MATERIAL FOR THE TASK ▸
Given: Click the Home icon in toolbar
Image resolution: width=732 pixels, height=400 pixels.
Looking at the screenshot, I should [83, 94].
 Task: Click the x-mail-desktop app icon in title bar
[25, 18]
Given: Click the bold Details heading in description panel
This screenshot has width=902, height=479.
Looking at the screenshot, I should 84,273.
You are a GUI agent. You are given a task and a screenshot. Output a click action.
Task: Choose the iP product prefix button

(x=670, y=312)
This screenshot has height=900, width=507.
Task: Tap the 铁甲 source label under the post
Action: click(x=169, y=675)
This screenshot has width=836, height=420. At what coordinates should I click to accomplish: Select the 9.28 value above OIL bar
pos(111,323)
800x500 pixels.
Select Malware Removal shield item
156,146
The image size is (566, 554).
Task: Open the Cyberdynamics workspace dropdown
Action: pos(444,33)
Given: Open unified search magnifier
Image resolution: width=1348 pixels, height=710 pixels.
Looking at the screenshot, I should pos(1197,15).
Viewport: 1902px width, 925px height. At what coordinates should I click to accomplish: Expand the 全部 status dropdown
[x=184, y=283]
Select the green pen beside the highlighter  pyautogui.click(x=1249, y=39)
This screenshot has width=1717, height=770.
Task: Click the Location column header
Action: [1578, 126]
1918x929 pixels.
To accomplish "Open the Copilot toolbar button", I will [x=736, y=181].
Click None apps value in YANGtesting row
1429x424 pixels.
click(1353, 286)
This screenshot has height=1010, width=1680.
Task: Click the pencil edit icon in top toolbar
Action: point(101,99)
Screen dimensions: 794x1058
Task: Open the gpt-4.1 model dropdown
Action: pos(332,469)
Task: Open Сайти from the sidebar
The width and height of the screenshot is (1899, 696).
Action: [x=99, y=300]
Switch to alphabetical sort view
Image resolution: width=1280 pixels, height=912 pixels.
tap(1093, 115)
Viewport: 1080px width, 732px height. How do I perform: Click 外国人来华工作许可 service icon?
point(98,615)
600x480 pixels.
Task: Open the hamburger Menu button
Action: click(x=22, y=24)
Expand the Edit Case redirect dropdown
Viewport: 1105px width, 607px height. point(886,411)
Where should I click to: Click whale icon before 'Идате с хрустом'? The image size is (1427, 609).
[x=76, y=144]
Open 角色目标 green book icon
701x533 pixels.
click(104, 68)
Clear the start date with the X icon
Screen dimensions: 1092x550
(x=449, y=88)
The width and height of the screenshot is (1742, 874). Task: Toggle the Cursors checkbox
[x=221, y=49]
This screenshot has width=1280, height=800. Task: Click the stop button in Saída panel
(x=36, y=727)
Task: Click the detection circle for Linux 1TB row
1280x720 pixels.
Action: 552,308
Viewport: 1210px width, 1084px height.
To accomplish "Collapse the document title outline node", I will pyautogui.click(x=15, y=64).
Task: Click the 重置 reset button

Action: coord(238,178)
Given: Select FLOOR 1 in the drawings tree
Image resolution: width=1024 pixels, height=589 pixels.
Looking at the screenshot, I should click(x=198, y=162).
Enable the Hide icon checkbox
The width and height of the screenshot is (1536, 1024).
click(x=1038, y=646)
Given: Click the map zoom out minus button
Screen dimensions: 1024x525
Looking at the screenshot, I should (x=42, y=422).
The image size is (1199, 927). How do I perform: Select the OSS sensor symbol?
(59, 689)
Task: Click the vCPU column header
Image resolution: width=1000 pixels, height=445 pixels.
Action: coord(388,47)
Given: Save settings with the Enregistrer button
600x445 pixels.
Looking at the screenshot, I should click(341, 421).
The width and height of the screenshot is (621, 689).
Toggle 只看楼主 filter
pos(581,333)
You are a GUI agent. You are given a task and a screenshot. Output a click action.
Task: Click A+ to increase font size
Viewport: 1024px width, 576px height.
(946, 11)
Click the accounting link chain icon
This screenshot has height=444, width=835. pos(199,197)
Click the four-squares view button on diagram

TASK STATEMENT ▸ Keep every word the same and copy out all of the entries.

ANSWER BOX ▸
Given: Click the Home icon in toolbar
Image resolution: width=732 pixels, height=400 pixels.
Looking at the screenshot, I should [83, 94].
 Task: Click the x-mail-desktop app icon in title bar
[25, 18]
Given: Click the bold Details heading in description panel
This screenshot has width=902, height=479.
Looking at the screenshot, I should 84,273.
You are a GUI agent. You are given a task and a screenshot. Output a click action.
Task: Choose the iP product prefix button

(x=670, y=312)
This screenshot has height=900, width=507.
Task: Tap the 铁甲 source label under the post
Action: click(x=169, y=675)
This screenshot has width=836, height=420. At what coordinates should I click to accomplish: Select the 9.28 value above OIL bar
pos(111,323)
800x500 pixels.
Select Malware Removal shield item
156,146
The image size is (566, 554).
Task: Open the Cyberdynamics workspace dropdown
Action: pos(444,33)
Given: Open unified search magnifier
Image resolution: width=1348 pixels, height=710 pixels.
Looking at the screenshot, I should pos(1197,15).
Viewport: 1902px width, 925px height. At what coordinates should I click to accomplish: Expand the 全部 status dropdown
[x=184, y=283]
Select the green pen beside the highlighter  pyautogui.click(x=1249, y=39)
This screenshot has width=1717, height=770.
Task: Click the Location column header
Action: [1578, 126]
1918x929 pixels.
To accomplish "Open the Copilot toolbar button", I will [x=736, y=181].
Click None apps value in YANGtesting row
1429x424 pixels.
click(1353, 286)
This screenshot has height=1010, width=1680.
Task: Click the pencil edit icon in top toolbar
Action: point(101,99)
Screen dimensions: 794x1058
Task: Open the gpt-4.1 model dropdown
Action: pos(332,469)
Task: Open Сайти from the sidebar
The width and height of the screenshot is (1899, 696).
Action: [x=99, y=300]
Switch to alphabetical sort view
Image resolution: width=1280 pixels, height=912 pixels.
tap(1093, 115)
Viewport: 1080px width, 732px height. How do I perform: Click 外国人来华工作许可 service icon?
point(98,615)
600x480 pixels.
Task: Open the hamburger Menu button
Action: click(x=22, y=24)
Expand the Edit Case redirect dropdown
Viewport: 1105px width, 607px height. point(886,411)
Where should I click to: Click whale icon before 'Идате с хрустом'? The image size is (1427, 609).
[x=76, y=144]
Open 角色目标 green book icon
701x533 pixels.
click(104, 68)
Clear the start date with the X icon
Screen dimensions: 1092x550
(x=449, y=88)
The width and height of the screenshot is (1742, 874). Task: Toggle the Cursors checkbox
[x=221, y=49]
This screenshot has width=1280, height=800. Task: Click the stop button in Saída panel
(x=36, y=727)
Task: Click the detection circle for Linux 1TB row
1280x720 pixels.
Action: 552,308
Viewport: 1210px width, 1084px height.
To accomplish "Collapse the document title outline node", I will pyautogui.click(x=15, y=64).
Task: Click the 重置 reset button

Action: coord(238,178)
Given: Select FLOOR 1 in the drawings tree
Image resolution: width=1024 pixels, height=589 pixels.
Looking at the screenshot, I should click(x=198, y=162).
Enable the Hide icon checkbox
The width and height of the screenshot is (1536, 1024).
click(x=1038, y=646)
Given: Click the map zoom out minus button
Screen dimensions: 1024x525
Looking at the screenshot, I should (x=42, y=422).
The image size is (1199, 927). How do I perform: Select the OSS sensor symbol?
(59, 689)
Task: Click the vCPU column header
Image resolution: width=1000 pixels, height=445 pixels.
Action: coord(388,47)
Given: Save settings with the Enregistrer button
600x445 pixels.
Looking at the screenshot, I should click(341, 421).
The width and height of the screenshot is (621, 689).
Toggle 只看楼主 filter
pos(581,333)
You are a GUI agent. You are given a task and a screenshot. Output a click action.
Task: Click A+ to increase font size
Viewport: 1024px width, 576px height.
(946, 11)
Click the accounting link chain icon
This screenshot has height=444, width=835. pos(199,197)
Click the four-squares view button on diagram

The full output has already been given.